Task description
Pick out every line of the listing below that contains the word "dimensions", and copy each one in full.

BEGIN The input

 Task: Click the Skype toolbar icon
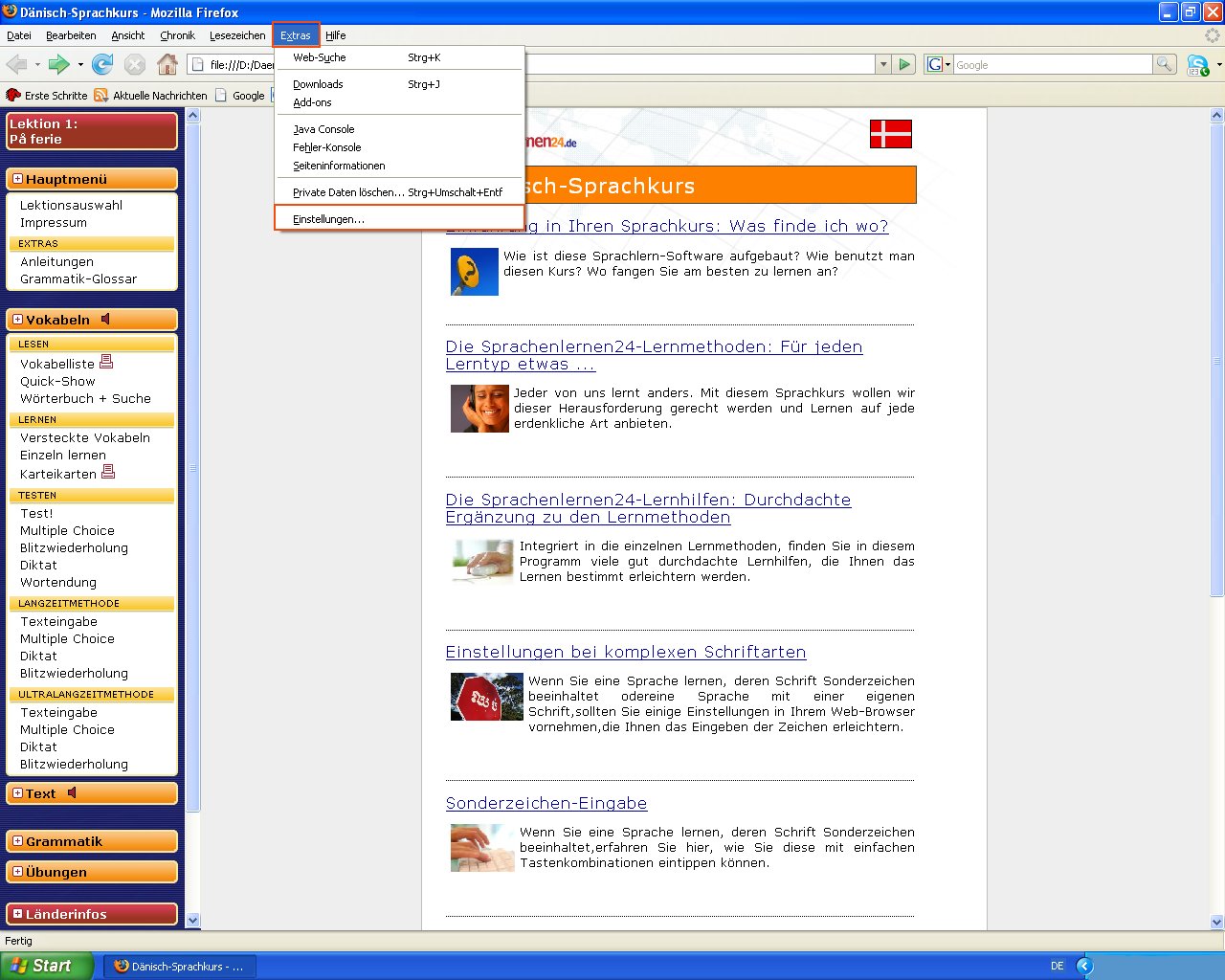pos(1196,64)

END The input
BEGIN The input

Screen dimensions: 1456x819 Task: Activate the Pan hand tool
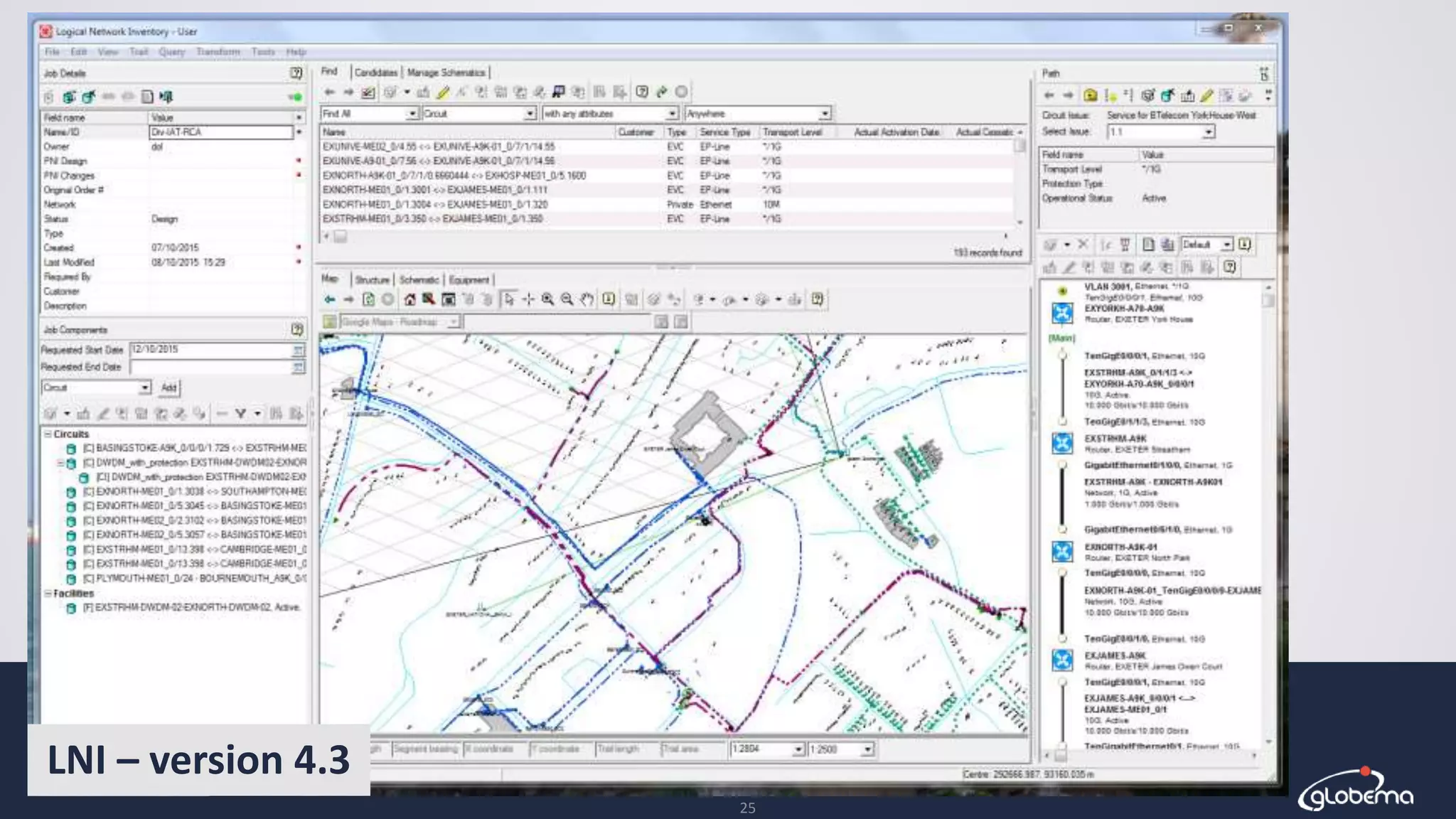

END The input
BEGIN The input

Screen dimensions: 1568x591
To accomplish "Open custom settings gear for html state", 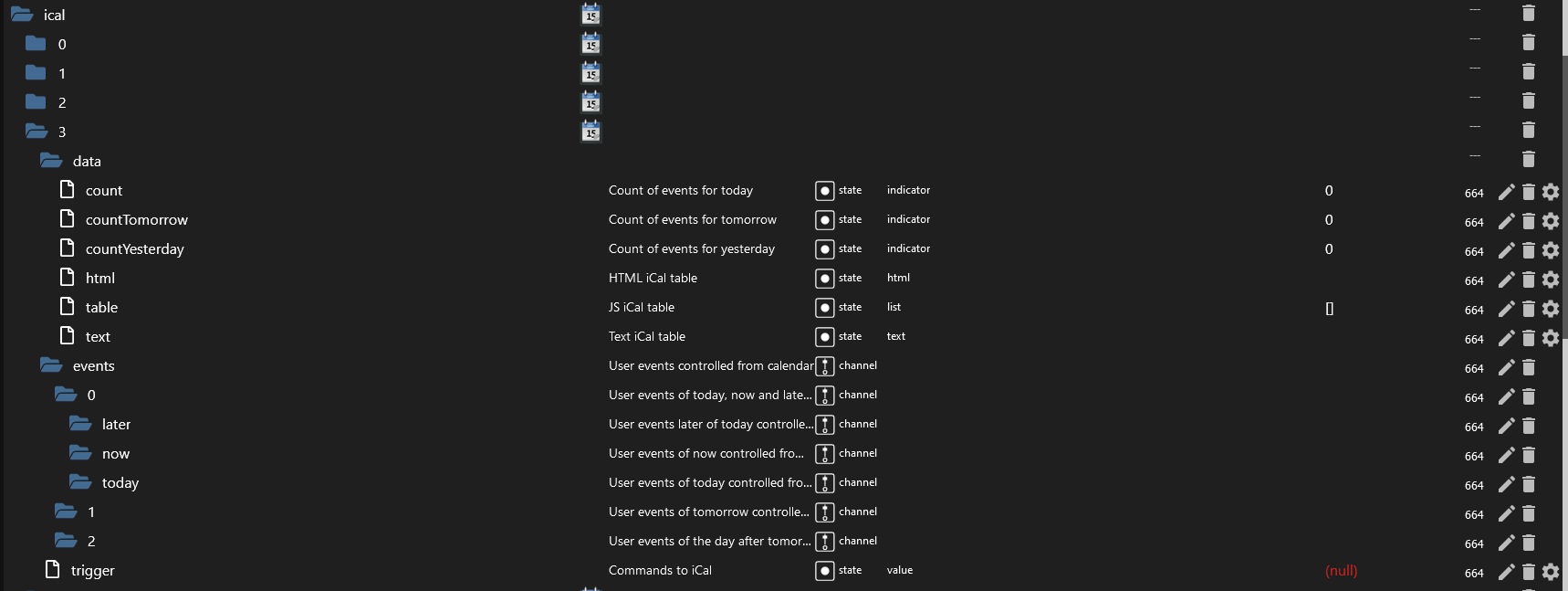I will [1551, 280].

END The input

Result for this exercise
Screen dimensions: 1456x819 Task: Activate the Pan hand tool
Screen dimensions: 1568x591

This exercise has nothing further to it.